A l’heure de savourer la première victoire électorale qui a conclu en apothéose sa toute première campagne de terrain, menée la fleur au fusil, celle qui faisait figure d’outsider dans le comté de Durham, et qui a créé la surprise dimanche dernier dans les isoloirs, n’a pu s’empêcher de songer à trois êtres chers disparus tragiquement en 2015 : sa meilleure amie, Yusor Abu Salha, 21 ans, l’époux et la sœur de celle-ci, Deah Barakat, 23 ans, et Razan Abu Salha, 19 ans.
Alors que les urnes venaient de parler en sa faveur, la faisant entrer dans l’histoire de la Caroline du Nord en sa qualité de première femme musulmane à siéger au Conseil régional, Nida Allam oscillait entre rire et larmes, avant d’être entièrement submergée par l’émotion.
Entourée de ses parents et ses deux sœurs, ses soutiens de la première heure si fiers d’elle, et devant toutes celles et ceux qui ont cru en sa promesse de « bâtir des ponts dans un Durham plus tolérant, équitable et offrant sa chance à tous », elle a rendu un hommage poignant à trois jeunes musulmans américains promis à un avenir radieux, à trois belles âmes et cœurs purs foudroyés par la haine implacable, à trois victimes innocentes de l’islamophobie vengeresse, abattues froidement d’une balle dans la tête, le 10 février 2015, à Chapel Hill.
« C’est un terrible drame qui m’a poussée à m’engager en politique il y a cinq ans de cela, après que ma meilleure amie Yusor, son mari Deah et sa jeune sœur Razan ont été assassinés, chez eux, par leur voisin Craig Stevens, uniquement parce qu’ils étaient musulmans », a-t-elle rappelé d’une voix chevrotante, les yeux embués de larmes.
« Jamais, auparavant, je n’avais pensé à me présenter à une élection, et encore moins à écrire une nouvelle page de l’histoire politique de la Caroline du Nord », a-t-elle confié avec humilité, avant de dénoncer avec force : « Ce triple homicide contre trois jeunes gens merveilleux, trois brillants étudiants de surcroît, estimés de tous à Chapel Hill, était un crime de haine odieux ! Il a ôté la vie à trois victimes innocentes, il a anéanti deux familles, terrifié la communauté musulmane, et provoqué une immense onde de choc à travers le monde ».
Les regrettés Deah Barakat, diplômé en chirurgie dentaire, son épouse Yusor qui se destinait au même métier, et sa jeune soeur Razan, étudiante en architecture & design
Le souvenir lumineux de ses trois amis proches à jamais gravé dans le cœur, Nida Allam, qui leur a dédié sa victoire, se sent désormais investie de la plus éminente et louable des missions : redonner ses lettres de noblesse à l’exercice de la politique dans sa bonne ville de Durham qui l’a vue naître, grandir et dont elle est désormais le visage rafraîchissant du renouveau institutionnel.

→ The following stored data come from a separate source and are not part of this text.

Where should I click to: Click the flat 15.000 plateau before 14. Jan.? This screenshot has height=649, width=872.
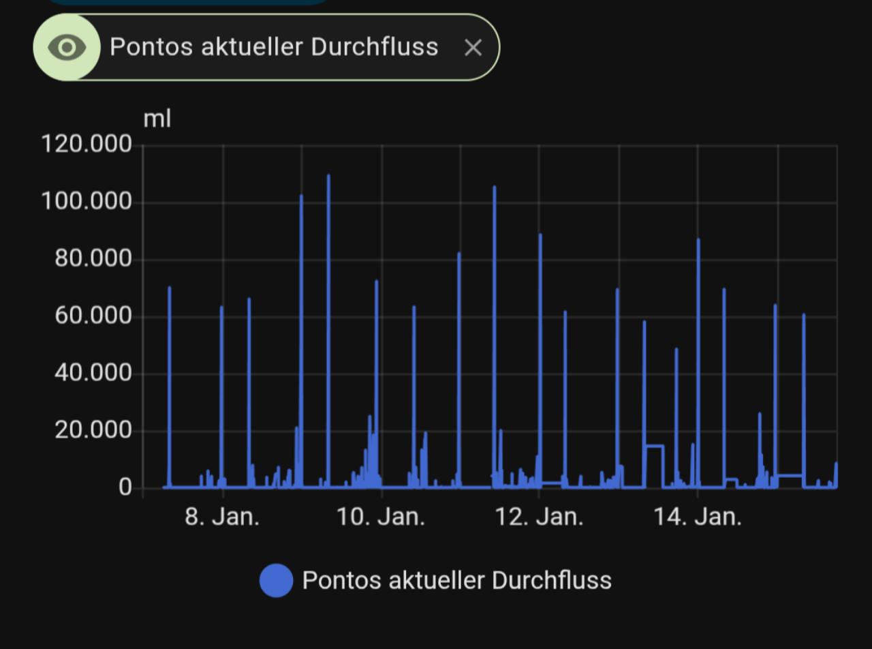point(654,446)
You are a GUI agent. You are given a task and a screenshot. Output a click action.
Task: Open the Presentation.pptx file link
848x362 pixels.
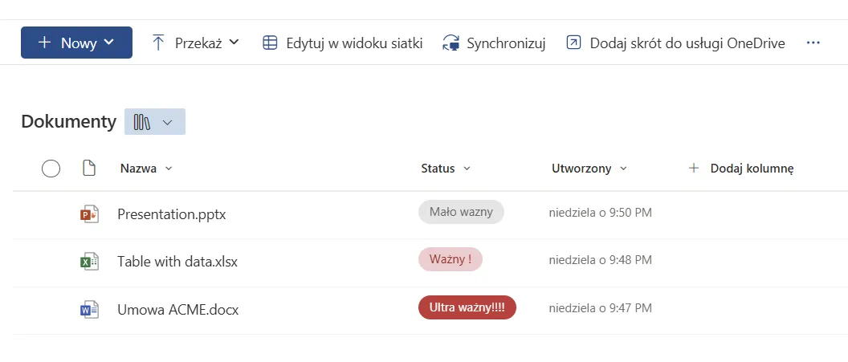point(171,214)
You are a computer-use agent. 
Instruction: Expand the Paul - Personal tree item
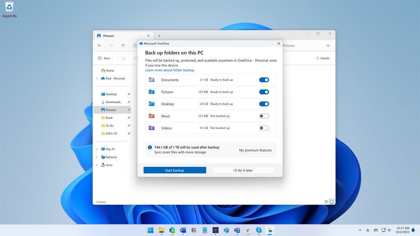pos(97,78)
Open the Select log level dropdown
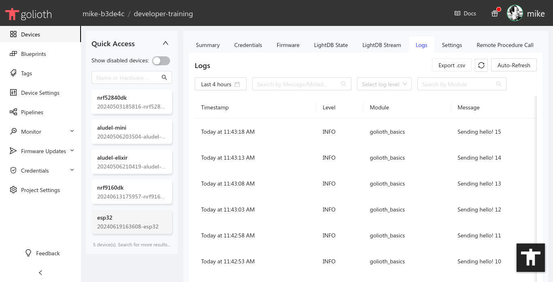 pos(384,84)
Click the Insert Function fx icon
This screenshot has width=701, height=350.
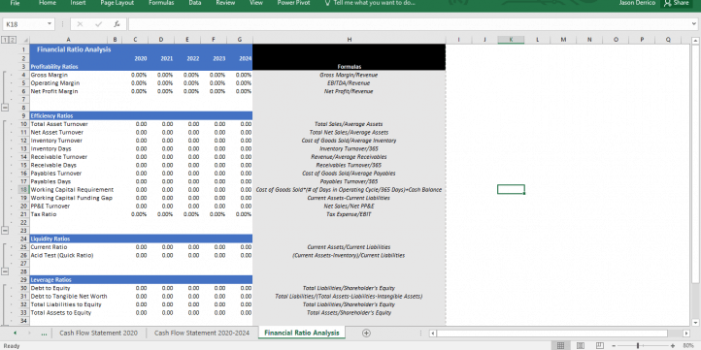coord(117,24)
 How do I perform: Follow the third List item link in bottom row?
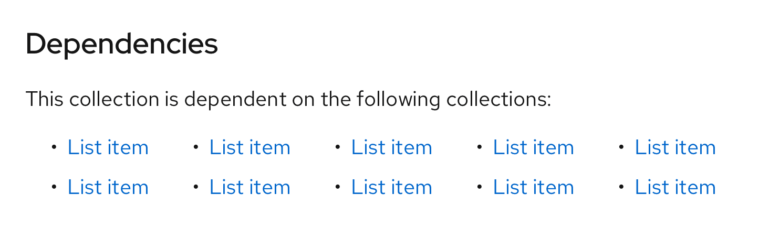(391, 187)
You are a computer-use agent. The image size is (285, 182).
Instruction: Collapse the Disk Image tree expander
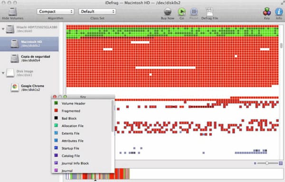[x=3, y=73]
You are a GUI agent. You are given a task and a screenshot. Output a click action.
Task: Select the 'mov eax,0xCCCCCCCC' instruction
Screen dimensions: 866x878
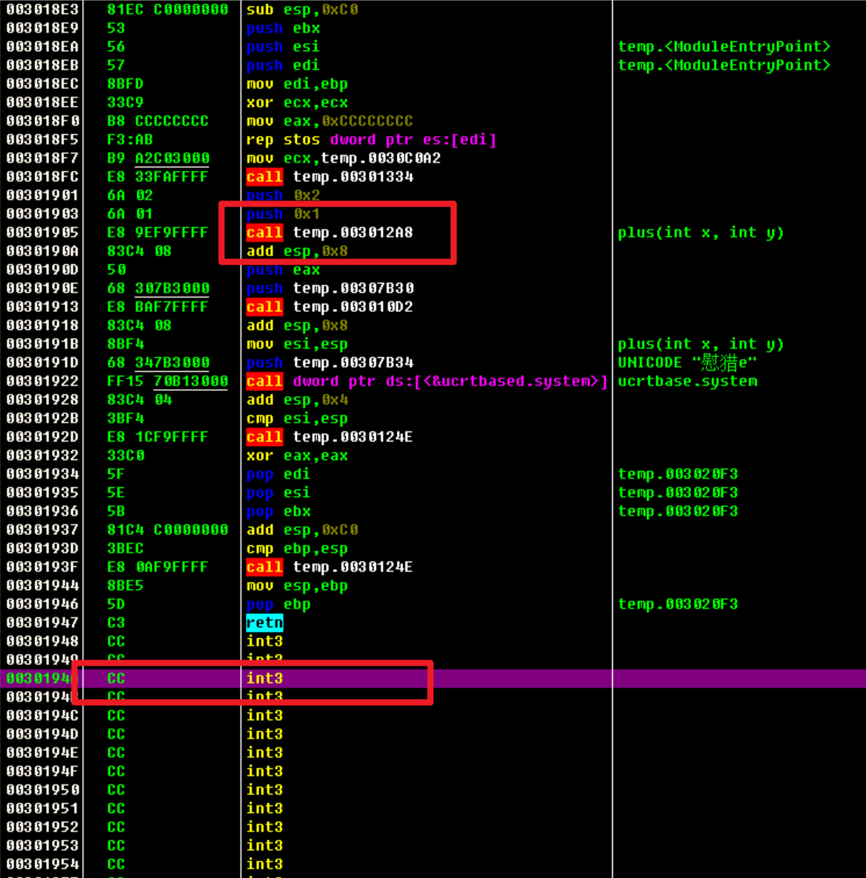pos(329,122)
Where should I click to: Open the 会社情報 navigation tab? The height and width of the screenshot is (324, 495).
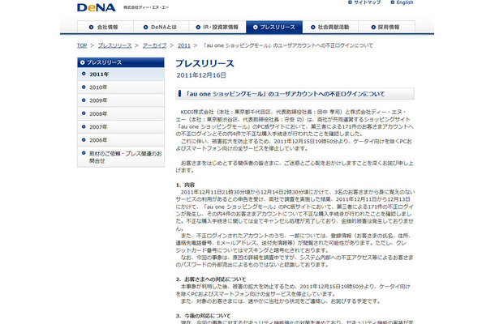tap(105, 27)
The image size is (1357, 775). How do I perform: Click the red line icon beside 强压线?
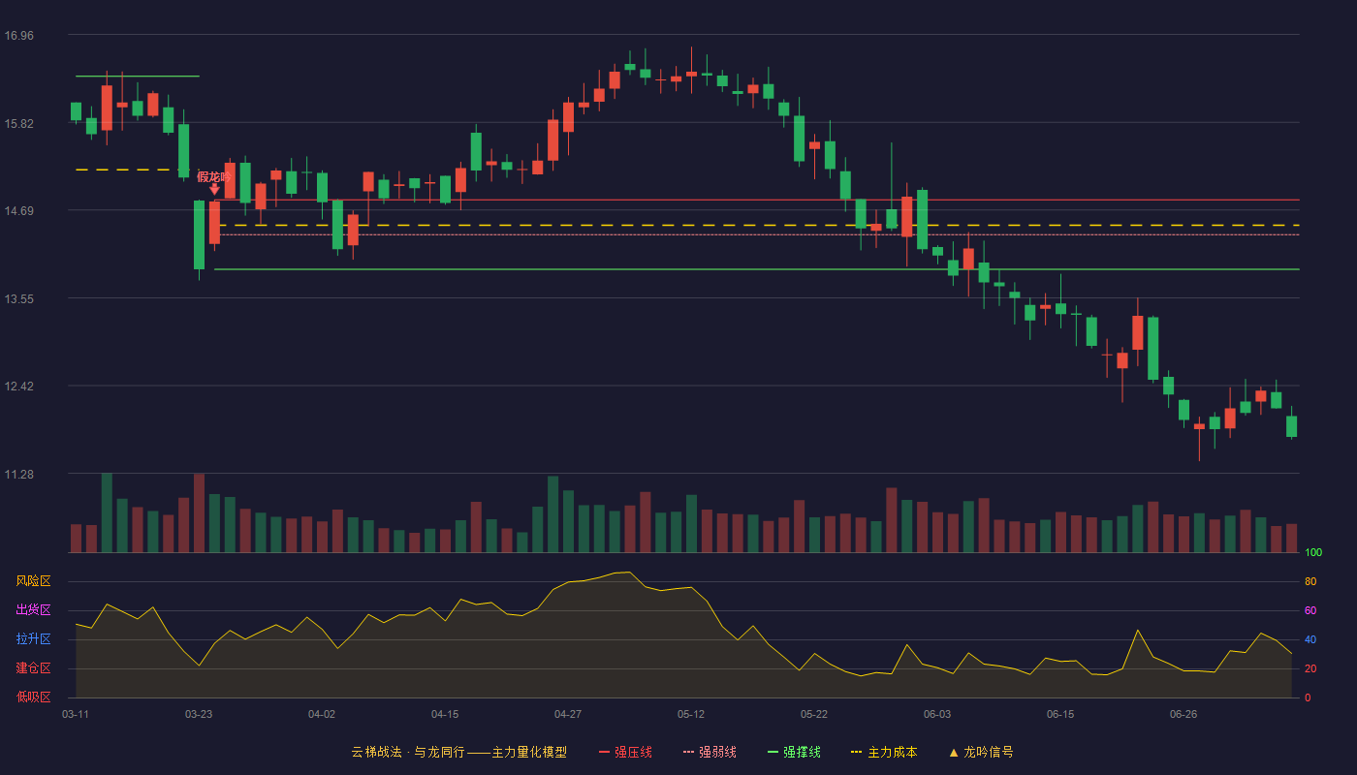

« Comment puis-je me contenter de toutes les bénédictions que j’ai reçues dans ce monde, alors qu’il y a tant à faire pour lutter contre l’injustice, s’élever les uns les autres et rendre nos communautés plus soudées et saines ? Je vais me battre pour construire une nation meilleure, afin que les autres n’aient pas à être confrontés, un jour, à la douleur ressentie par ma communauté », a-t-elle fait le serment solennel sous l’ovation générale.